In all the other cases such as file made in windows or using open office or even excel on mac but saving them as 'windows' file do not cause any problem.
mb_detect_encoding
returns false for the file causing troubles.
here is the code:
// say there is the word Nestlé in the file
$content = file_get_contents(addslashes($file_name));
var_dump(mb_detect_encoding($content)); // print false
$data = mb_convert_encoding($content, 'UTF-8', mb_detect_encoding($content, 'UTF-8, ISO-8859-1', true));
//$data = utf8_encode($content); //doesn't work
var_dump($data); // print Nestl
ini_set('auto_detect_line_endings',TRUE);
// more code here we don't need at the moment
This question gave me some indications: file_get_contents() Breaks Up UTF-8 Characters
Any help or idea on how to solve this problem? Thank you in advance
here is the new bit of code after the response posted by Anthony
$content = file_get_contents(addslashes($file_name));
// i have no control on how the file is generated so i need to to the replace in the code
$content = str_replace(",", "\t", $content);
var_dump($content);
$data = mb_convert_encoding($content, 'UTF-8', mb_detect_encoding($content, 'UTF-8, ISO-8859-1', true));
$data = mb_convert_encoding($data, 'UTF-16LE', 'UTF-8');
$data = chr(255) . chr(254) . $data;
var_dump($data); // this still print funny characters not the accented letter
Am i doing something wrong?
Upvotes: 2
Views: 3210
Reputation: 1460
All right, thank you Anthony, here is the line that will fix it:
$data = iconv('macintosh', 'UTF-8', $content);
so my final code will look something like this:
enter code here
$content = file_get_contents(addslashes($file_name));
var_dump(mb_detect_encoding($content));
// need to do this for an issue specific to Excel and more common on Excel for Mac
// using excel on mac if the file is saved as csv using the Comma separated values option we need to use iconv and not mb_convert_encoding
// we use mb_detect_encoding because the content of such file returns a false value
if(!mb_detect_encoding($content, 'UTF-8, ISO-8859-1', true)){
//$data = mb_convert_encoding($content, 'UTF-8', mb_detect_encoding($content, 'UTF-8, ISO-8859-1', 'macintosh', true));
$data = iconv('macintosh', 'UTF-8', $content);
}
// deal with known encoding types
else{
$data = mb_convert_encoding($content, 'UTF-8', mb_detect_encoding($content, 'UTF-8, ISO-8859-1', true));
}
Upvotes: 0
Reputation: 37065
This is an issue specific to Excel and more common on Excel for Mac, where UTF-8 multibyte characters are not properly displayed. You can confirm by using a different spreadsheet viewer, like Google Sheets.

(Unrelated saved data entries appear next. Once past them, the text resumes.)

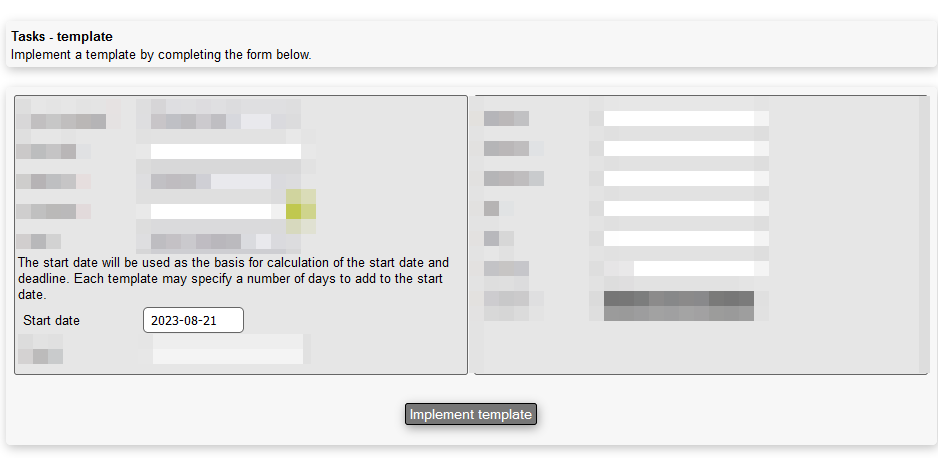
Task: Select the Start date label text
Action: pos(51,321)
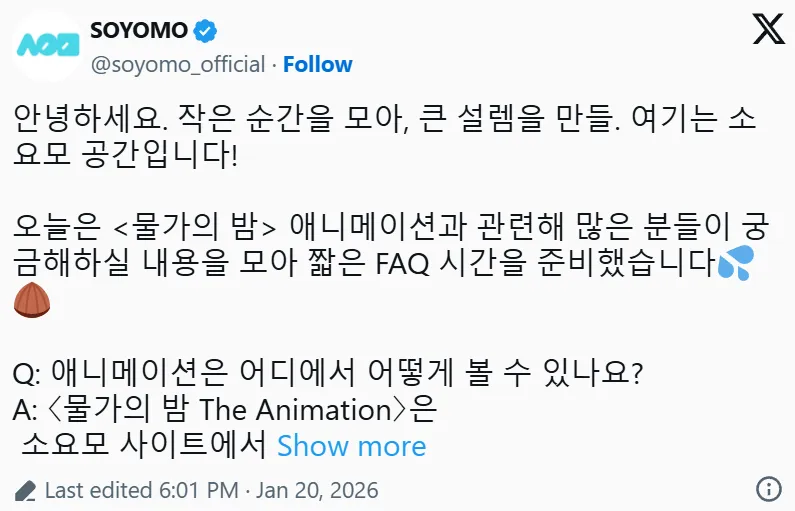Click the line mentioning FAQ 시간을 준비했습니다
Image resolution: width=795 pixels, height=511 pixels.
[x=365, y=265]
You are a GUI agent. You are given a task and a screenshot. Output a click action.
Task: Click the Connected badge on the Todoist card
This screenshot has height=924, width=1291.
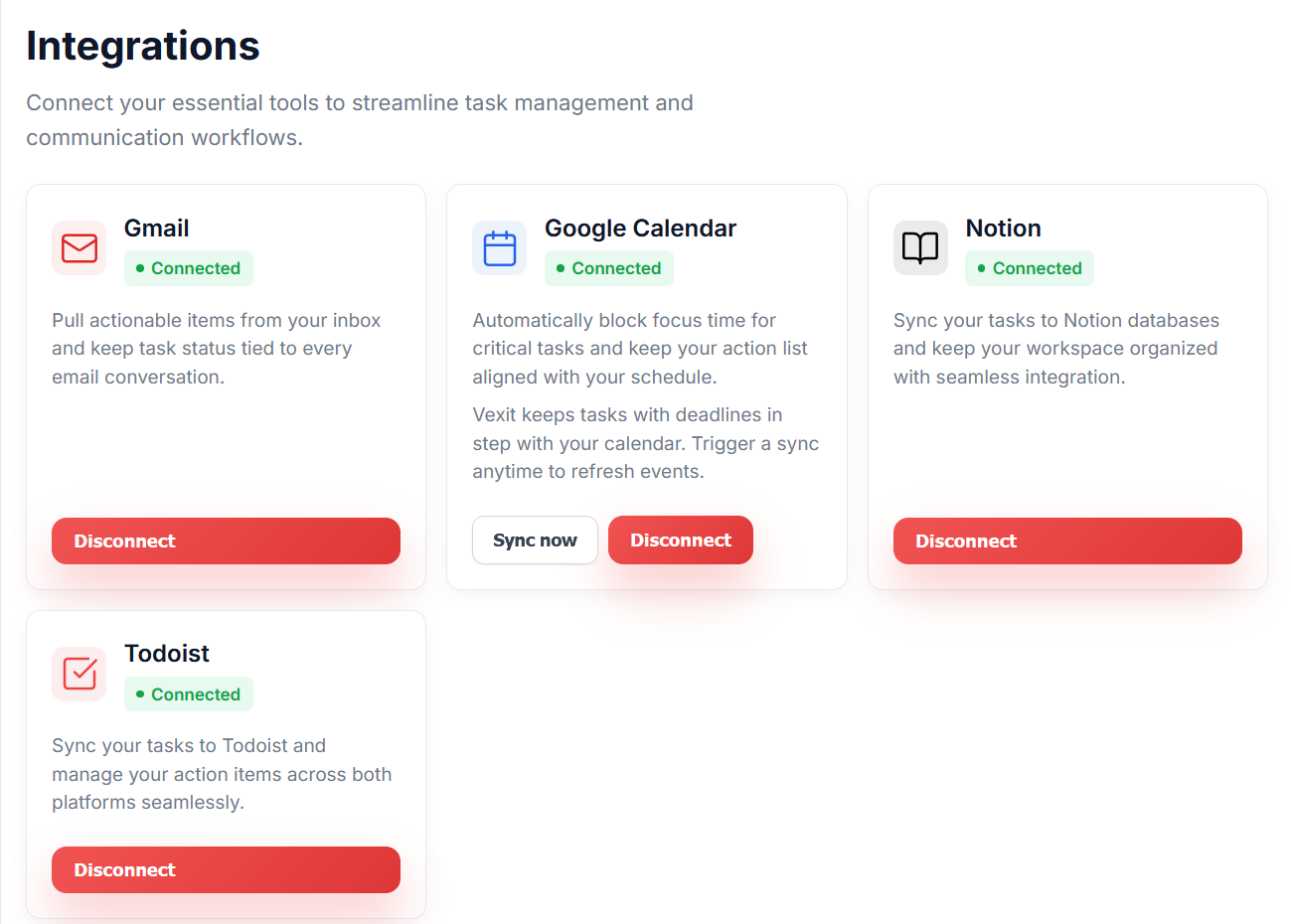189,693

The workaround for this is:
Use tabs (\t
) instead of commas as delimiter (don't worry, it's still technically a CSV).
After encoding to utf-8, convert the entire csv string to UTF-16LE :
mb_convert_encoding($csv_content, 'UTF-16LE', 'UTF-8');
Prefix the csv string with a little-endian byte-order-mark (LE BOM) :
$csv_content = chr(255) . chr(254) . $csv_content;
And this should do it.
Upvotes: 2